▶ [Job] Reproduce the listing below word for word, leaving out the pictures.

▶ [Data for this task]
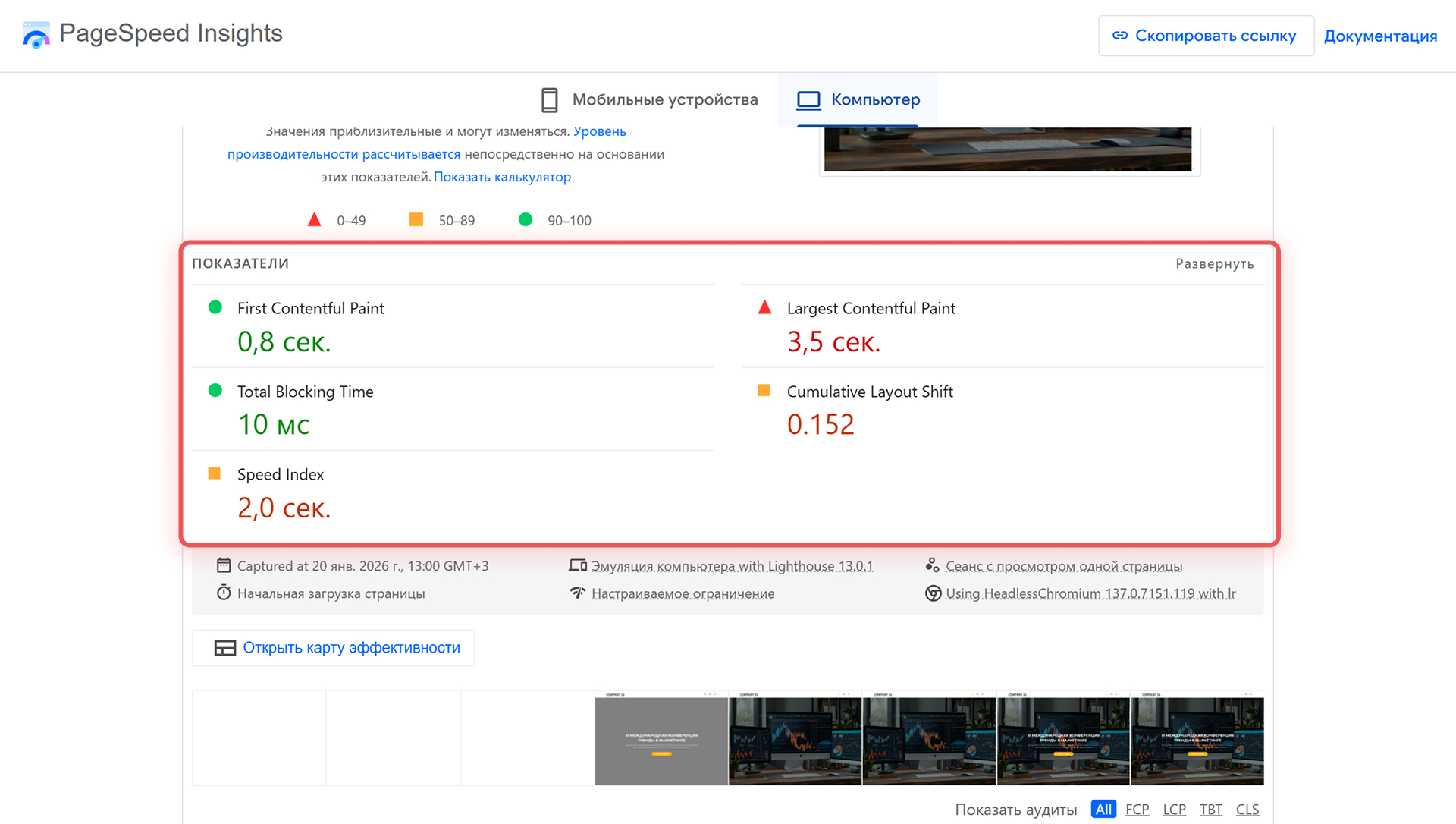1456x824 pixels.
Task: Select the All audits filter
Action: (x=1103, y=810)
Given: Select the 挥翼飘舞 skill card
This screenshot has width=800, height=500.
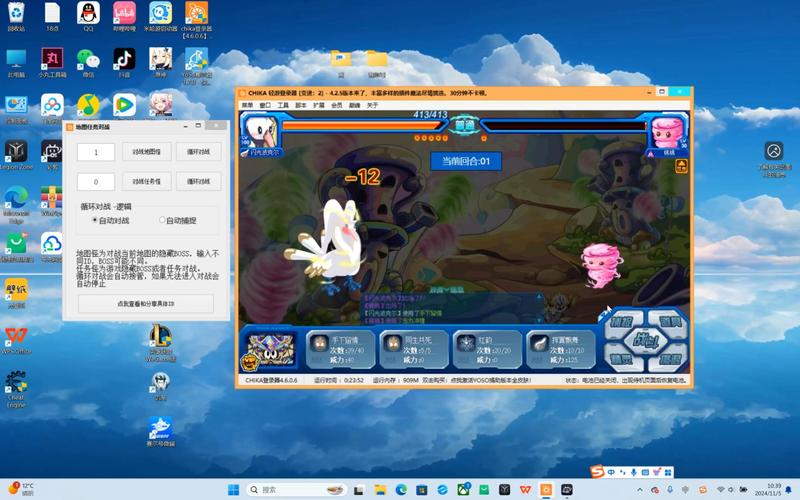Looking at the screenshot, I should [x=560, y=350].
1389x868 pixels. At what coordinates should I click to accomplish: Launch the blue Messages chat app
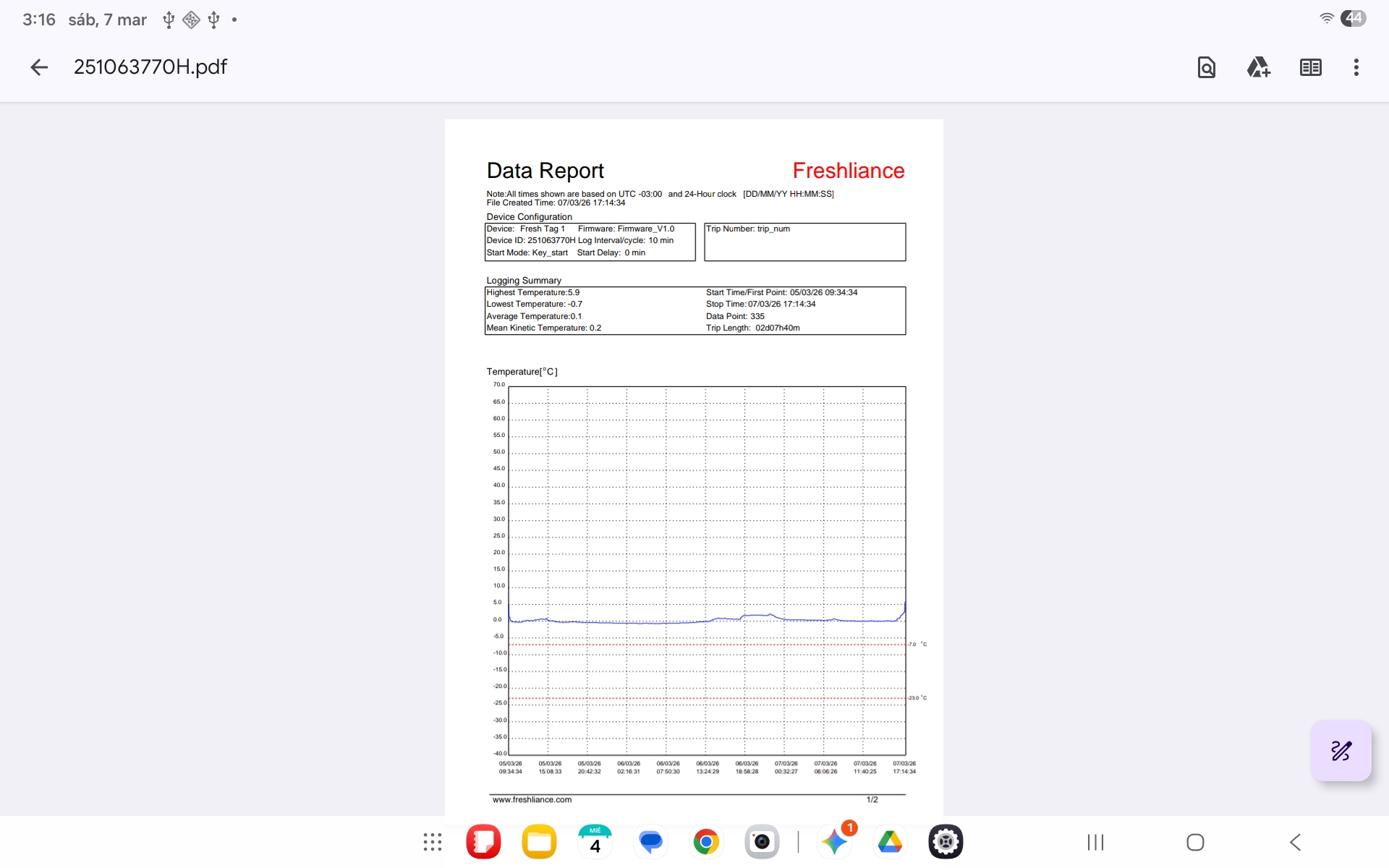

▶ [Task output]
1456x824 pixels.
Task: Select the All audits filter
Action: (x=1103, y=810)
Given: Select the 挥翼飘舞 skill card
This screenshot has width=800, height=500.
Looking at the screenshot, I should [x=560, y=350].
1389x868 pixels. At what coordinates should I click to accomplish: Launch the blue Messages chat app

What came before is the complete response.